#### [RECORDS PROVIDED]
BEGIN
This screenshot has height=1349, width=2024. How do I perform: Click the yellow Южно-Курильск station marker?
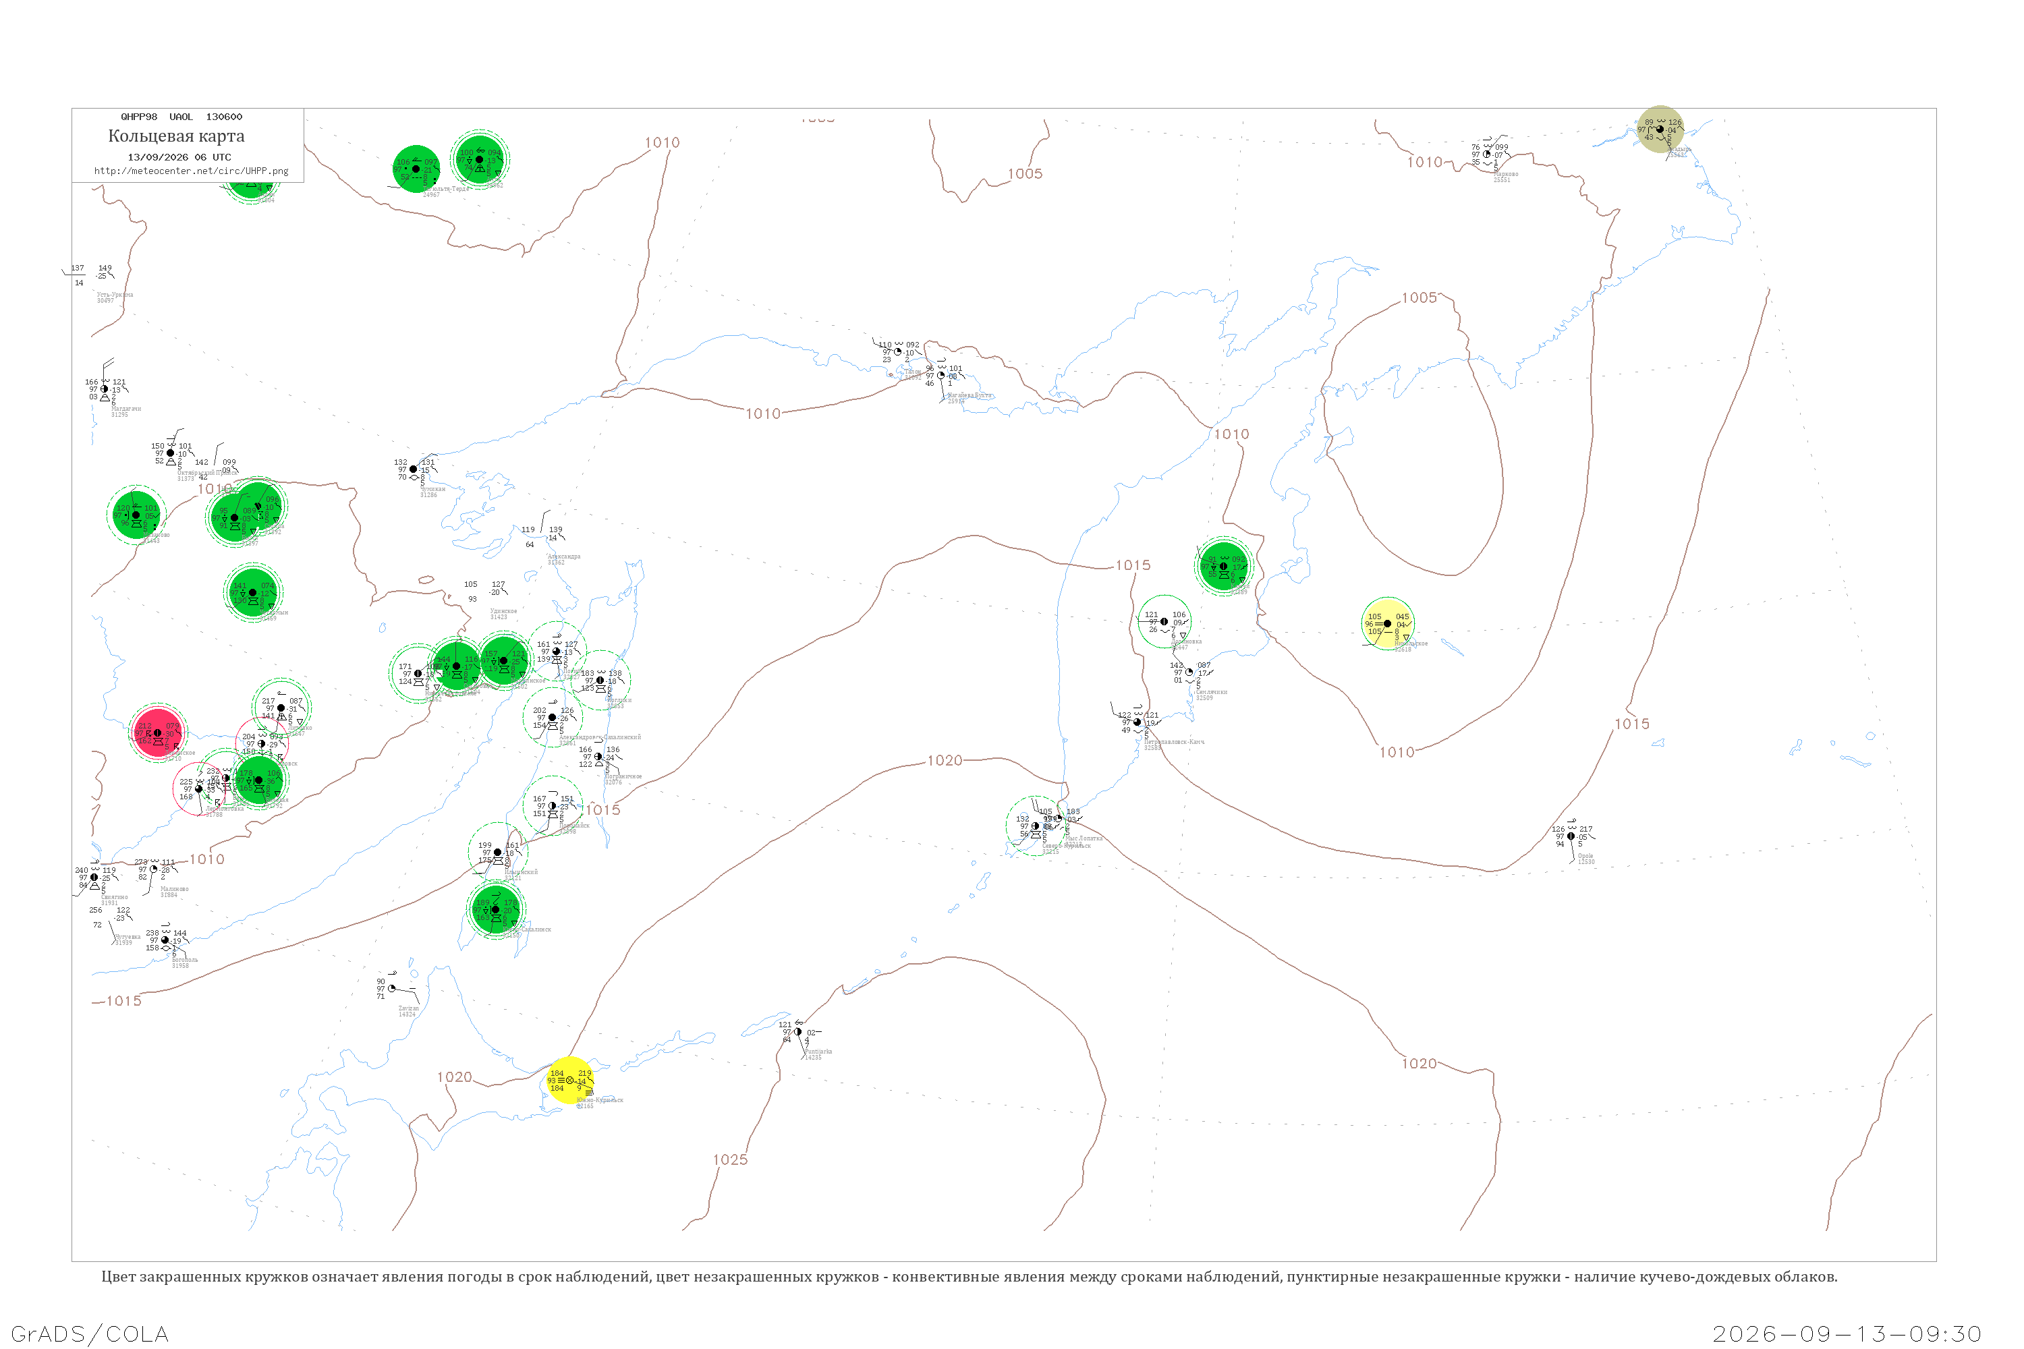point(570,1081)
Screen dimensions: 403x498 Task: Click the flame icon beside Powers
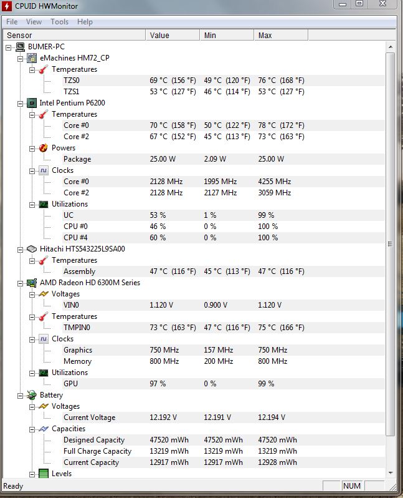tap(43, 148)
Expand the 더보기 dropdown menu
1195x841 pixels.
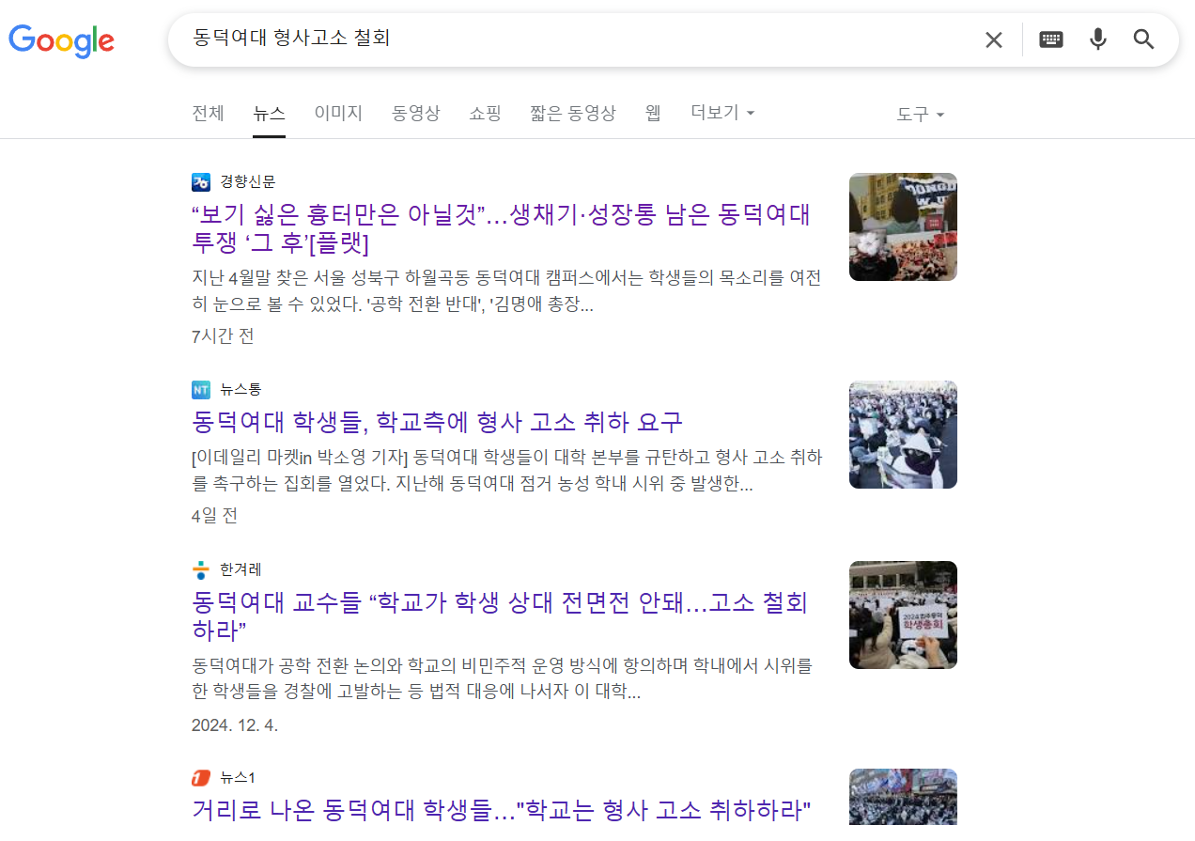click(722, 113)
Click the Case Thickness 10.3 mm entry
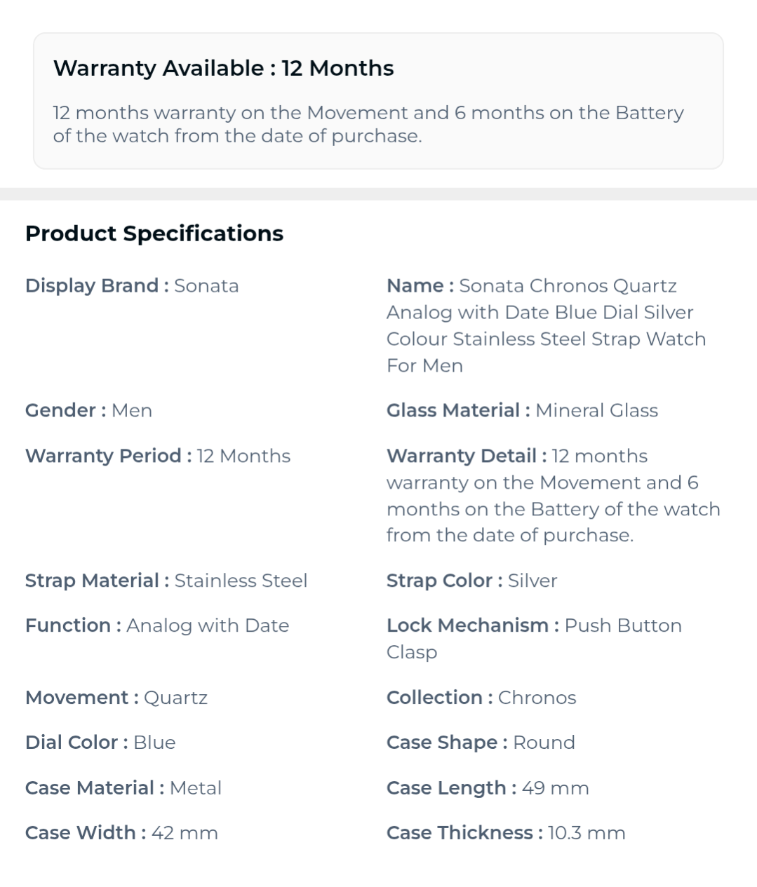 click(x=506, y=833)
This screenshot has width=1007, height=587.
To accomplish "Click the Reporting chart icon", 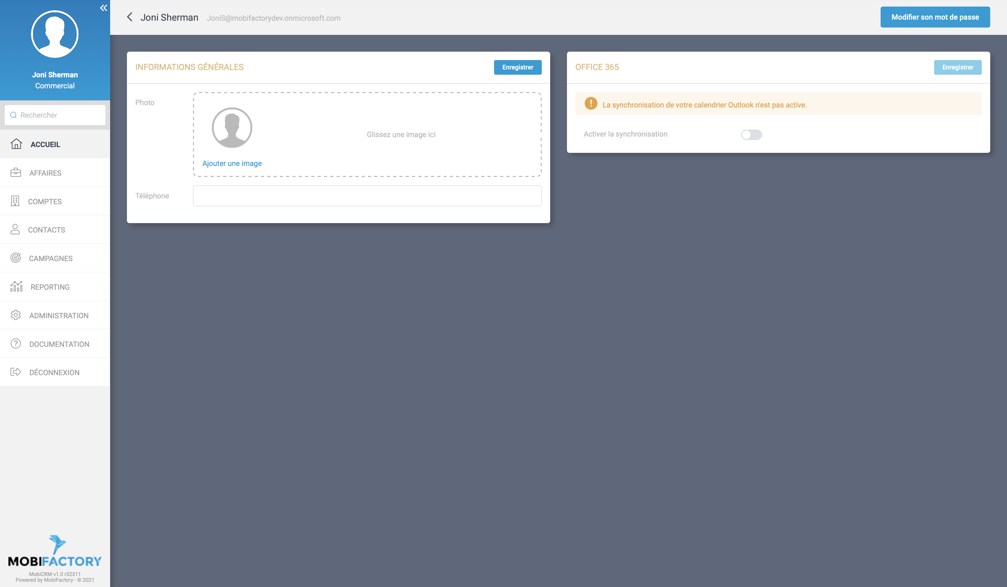I will pos(16,287).
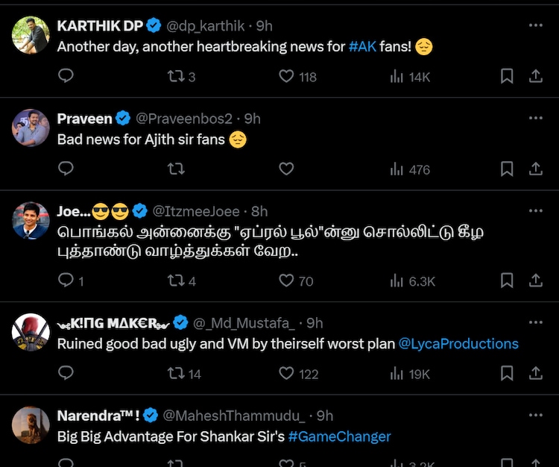This screenshot has height=467, width=559.
Task: Click the #AK hashtag link
Action: 361,46
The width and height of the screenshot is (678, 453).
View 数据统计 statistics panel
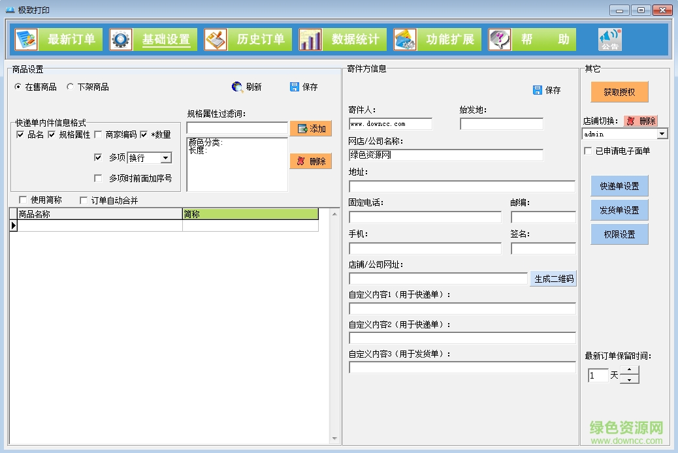click(310, 39)
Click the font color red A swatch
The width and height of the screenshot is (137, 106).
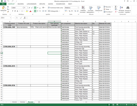coord(31,11)
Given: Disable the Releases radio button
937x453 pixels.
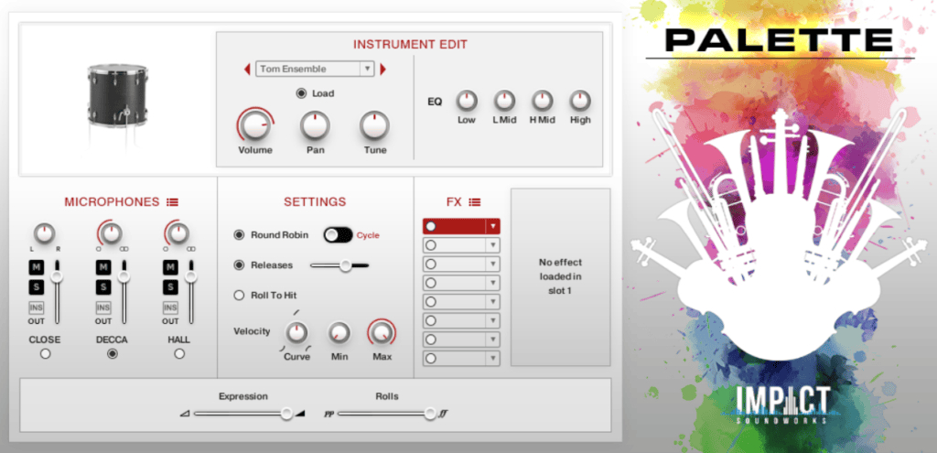Looking at the screenshot, I should [240, 265].
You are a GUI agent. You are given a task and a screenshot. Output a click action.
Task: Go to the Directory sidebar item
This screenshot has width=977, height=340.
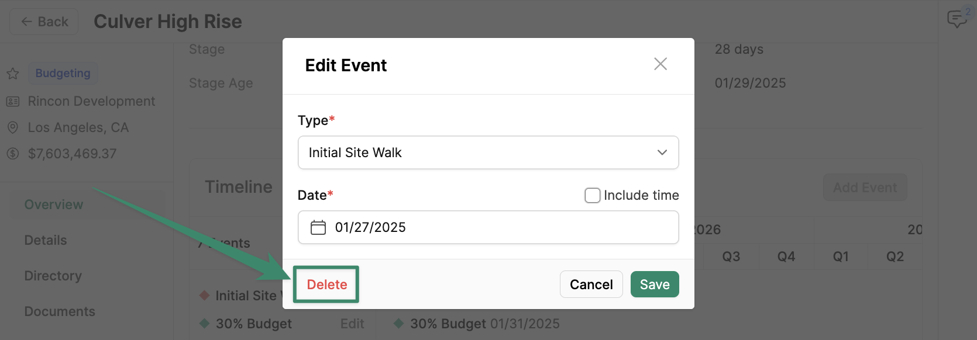coord(53,276)
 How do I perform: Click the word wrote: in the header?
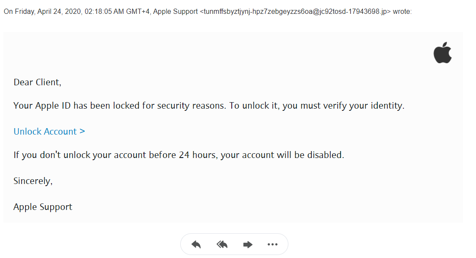pos(402,12)
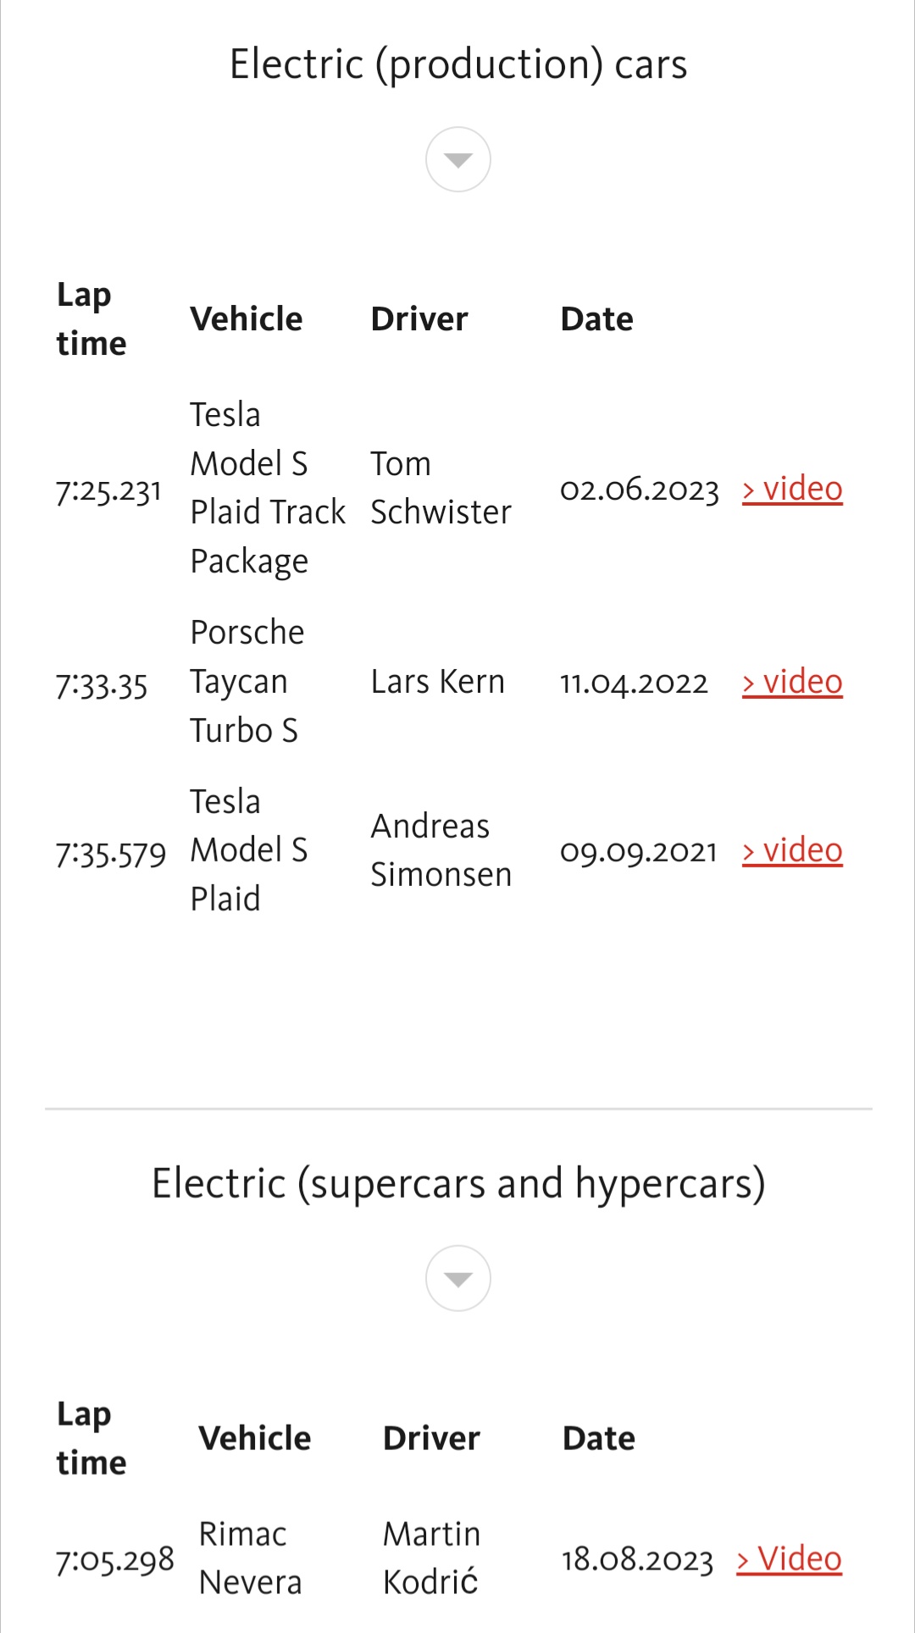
END
#### [WHAT YOU SHOULD DO]
Leave out the pictures and repeat exactly the lines from the one containing "This screenshot has width=977, height=340." through the last line of the entries.

#### [RESULT OF THE EXERCISE]
This screenshot has width=977, height=340.
coord(53,276)
 How do I perform: Click the word wrote: in the header?
pos(402,12)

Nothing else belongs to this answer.